Reduced or bizarre expressions
People with schizophrenia struggle to show their emotions to those around them. A lack of expressions on one’s face or an inability to express what is in the mind is one of the most apparent early indicators of this condition. Essentially, people with this condition show neutral reactions to good news or bad news alike. People with this condition tend to speak in a flat monotone to convey any kind of mood. Also, people with schizophrenia will likely show bizarre or weird expressions on inappropriate occasions. This is accompanied by strange switches in mood or behavior. So, an individual may switch from crying over a sad incident to hysterical laughing in one swoop.

Disorganized thinking and speech
Schizophrenia affects the way one thinks and feels. So, it is common for people with this condition to not think coherently and speak in a disorganized way. For instance, in the middle of a conversation, such individuals may change the topic abruptly based on inconsistent and wild switches in their train of thought.

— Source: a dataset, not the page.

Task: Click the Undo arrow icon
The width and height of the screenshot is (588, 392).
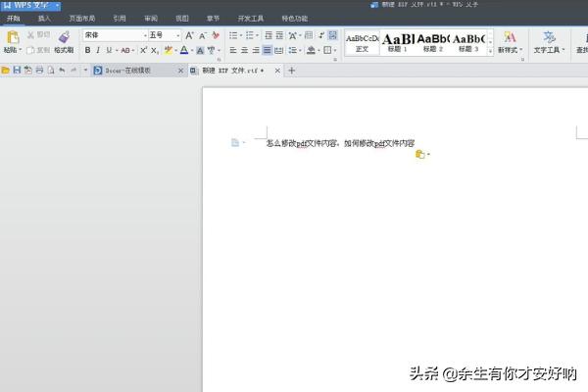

In the later stages of this health condition, such people also tend to speak gibberish more often than not. All these signs are related to the fact that schizophrenia has dramatically reduced the brain function of such individuals.

Focus issues
An individual’s ability to concentrate on a task is related to their brain’s functionality, which withers away progressively when they have schizophrenia. Therefore, such people simply do not have the ability to stick to a task and perform it with maximum intensity. So, someone who is writing a letter may suddenly abandon it and switch on the television to watch it for a few hours before moving on to something else. Essentially, their ability to focus reduces with time.

Other signs of this condition are delusion, grandiosity, and random overexcitement.